== Available records

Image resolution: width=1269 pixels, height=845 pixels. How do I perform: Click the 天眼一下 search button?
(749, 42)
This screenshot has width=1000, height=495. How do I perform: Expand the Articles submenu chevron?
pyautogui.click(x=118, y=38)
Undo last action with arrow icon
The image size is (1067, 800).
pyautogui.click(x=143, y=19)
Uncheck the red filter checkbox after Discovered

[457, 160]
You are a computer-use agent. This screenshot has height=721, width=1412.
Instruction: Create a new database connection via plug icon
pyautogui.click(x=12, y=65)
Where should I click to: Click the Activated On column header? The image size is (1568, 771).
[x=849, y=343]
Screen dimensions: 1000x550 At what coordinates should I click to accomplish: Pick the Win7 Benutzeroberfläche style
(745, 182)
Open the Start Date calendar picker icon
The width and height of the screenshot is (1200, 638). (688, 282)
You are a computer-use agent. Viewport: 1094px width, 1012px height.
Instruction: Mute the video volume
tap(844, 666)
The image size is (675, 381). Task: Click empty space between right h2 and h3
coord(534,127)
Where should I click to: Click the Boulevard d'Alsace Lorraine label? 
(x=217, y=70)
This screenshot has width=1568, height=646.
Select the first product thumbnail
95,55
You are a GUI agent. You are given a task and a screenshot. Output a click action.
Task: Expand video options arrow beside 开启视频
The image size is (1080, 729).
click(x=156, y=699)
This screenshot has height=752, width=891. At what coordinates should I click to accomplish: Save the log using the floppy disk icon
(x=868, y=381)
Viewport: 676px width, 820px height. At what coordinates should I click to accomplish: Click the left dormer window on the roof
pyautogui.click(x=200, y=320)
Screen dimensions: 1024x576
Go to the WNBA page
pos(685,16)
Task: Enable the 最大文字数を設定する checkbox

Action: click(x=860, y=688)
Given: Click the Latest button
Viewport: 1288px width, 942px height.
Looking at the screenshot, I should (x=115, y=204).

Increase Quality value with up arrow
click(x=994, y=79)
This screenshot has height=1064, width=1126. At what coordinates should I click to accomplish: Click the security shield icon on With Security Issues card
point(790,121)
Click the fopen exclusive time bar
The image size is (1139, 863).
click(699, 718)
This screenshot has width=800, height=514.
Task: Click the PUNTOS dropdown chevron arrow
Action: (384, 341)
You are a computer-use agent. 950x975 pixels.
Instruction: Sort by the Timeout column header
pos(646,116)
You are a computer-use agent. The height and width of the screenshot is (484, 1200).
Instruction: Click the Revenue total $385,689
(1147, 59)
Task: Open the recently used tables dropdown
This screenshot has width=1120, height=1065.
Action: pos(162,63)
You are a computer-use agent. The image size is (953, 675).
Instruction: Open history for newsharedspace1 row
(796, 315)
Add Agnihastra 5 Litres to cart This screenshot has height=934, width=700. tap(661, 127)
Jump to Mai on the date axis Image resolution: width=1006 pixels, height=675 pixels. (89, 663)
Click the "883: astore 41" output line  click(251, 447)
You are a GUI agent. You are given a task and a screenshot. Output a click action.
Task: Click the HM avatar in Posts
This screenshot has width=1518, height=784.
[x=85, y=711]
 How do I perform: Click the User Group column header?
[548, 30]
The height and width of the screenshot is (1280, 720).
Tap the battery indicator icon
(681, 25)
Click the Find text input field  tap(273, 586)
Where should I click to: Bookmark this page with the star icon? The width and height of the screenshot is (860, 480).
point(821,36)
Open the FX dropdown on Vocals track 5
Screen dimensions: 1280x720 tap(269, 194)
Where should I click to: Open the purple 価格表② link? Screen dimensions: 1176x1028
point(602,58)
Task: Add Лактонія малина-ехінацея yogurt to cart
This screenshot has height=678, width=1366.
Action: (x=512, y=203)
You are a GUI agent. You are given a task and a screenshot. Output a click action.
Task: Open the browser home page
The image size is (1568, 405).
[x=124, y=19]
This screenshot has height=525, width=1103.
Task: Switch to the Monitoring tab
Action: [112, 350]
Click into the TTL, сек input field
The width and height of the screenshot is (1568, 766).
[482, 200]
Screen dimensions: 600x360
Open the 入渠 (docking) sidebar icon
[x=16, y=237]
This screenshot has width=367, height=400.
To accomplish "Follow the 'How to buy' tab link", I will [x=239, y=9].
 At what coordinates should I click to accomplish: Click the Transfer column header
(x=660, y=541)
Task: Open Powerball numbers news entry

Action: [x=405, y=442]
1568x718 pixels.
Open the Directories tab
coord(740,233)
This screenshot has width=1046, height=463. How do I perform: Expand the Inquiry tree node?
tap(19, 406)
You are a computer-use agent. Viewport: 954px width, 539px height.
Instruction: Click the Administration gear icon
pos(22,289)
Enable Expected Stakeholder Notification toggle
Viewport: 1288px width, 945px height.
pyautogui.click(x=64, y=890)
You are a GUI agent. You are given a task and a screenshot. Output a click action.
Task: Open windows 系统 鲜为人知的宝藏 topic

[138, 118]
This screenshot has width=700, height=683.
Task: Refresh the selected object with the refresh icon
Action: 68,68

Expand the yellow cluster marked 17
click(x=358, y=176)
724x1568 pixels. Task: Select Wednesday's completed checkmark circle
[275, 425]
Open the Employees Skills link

====

Show all lines from the records above where the word "cart" occurs.

=== Task result ===
Add Agnihastra 5 Litres to cart This screenshot has height=934, width=700. tap(661, 127)
Task: Add Лактонія малина-ехінацея yogurt to cart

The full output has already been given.